The swollen soft membranes of my mouth and sinuses, even if I evacuated to the sea, may take anything from a few days to a few weeks to clear; work is severely compromised and my mood has sunk. A shame as the lessons and experiences I am having with my writing are hugely promising.
That's not good!
I have a lesser version - just bought a new set of hypoallergenic duvet and pillows. Costing a fortune. Two air-con units on all day as well.
I just headed for the sea. I need more than an hour on the north Cornwall coast - a week, or certainly three days. Away from home I can't of course crash out on the bed that has given me grief. I'm looking at the OU equivalent of an EMA that has to be in today and I no longer care. I'll give it 67, though I'd wanted an 80+ from it. This won't happen because I haven't the energy to rejig and rethink what I can see is required, nor can I be arsed with the manic detail of referencing that I'd usually do.
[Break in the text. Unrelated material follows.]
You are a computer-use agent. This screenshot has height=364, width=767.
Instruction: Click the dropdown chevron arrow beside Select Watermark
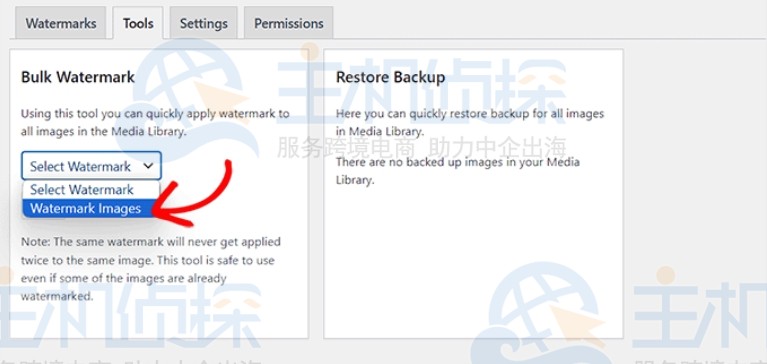[148, 166]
What I look forward to is getting ALL of my head back, the prickly fudge part gone and the stress/tension muscle pain down my right side that is making it all the more miserable.
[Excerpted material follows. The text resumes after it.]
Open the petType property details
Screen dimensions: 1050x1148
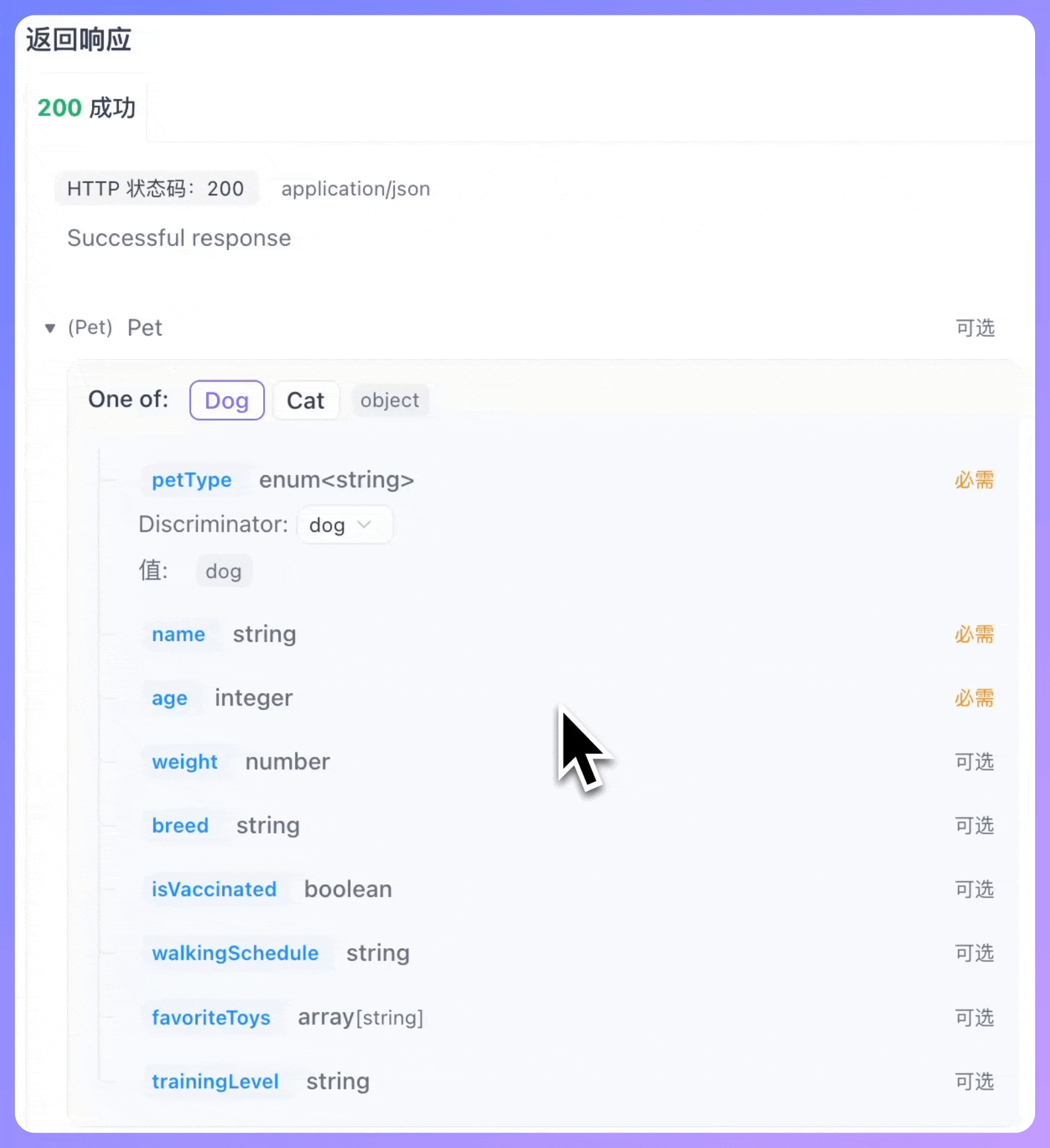point(191,480)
I've been cursed by an amazing summer, possibly three even four months of being symptom free and now I haven't even replenished supplies of prescription painkillers, oral steroids and antibiotics that I am permitted to 'self-medicated'.
A three hour hospital appointment this Monday. The umpteenth examination of the soft tissues of my head that started when I was 12 or 13. I don't hold out much promise, though this time I've been referred by my dentist (who replaced my old dentist who retired after a hundred years and saw nothing beyond teeth).
If I could rent a beach hut in Bude for a month and surreptitiously move into it I'd be off. Thinks. South Cornish coast would be better - I don't need anything blowing of the land to get up my nose (i.e. rape seed).
A year today I'll be sailing the Atlantic and offshore for at least five, or six, or seven weeks; I can't wait.
Thanks for stopping by Matt and Roo - I do see that when some of us here wave the surrender flag or shoot up a flair that a supportive voice is near by. It really means a lot. The beauty of the Internet I feel is two-fold: your are unique, but then again you're not?!!
You have my sympathy too, I used to take pillows everywhere I went, now I tend not to travel - too much hassle.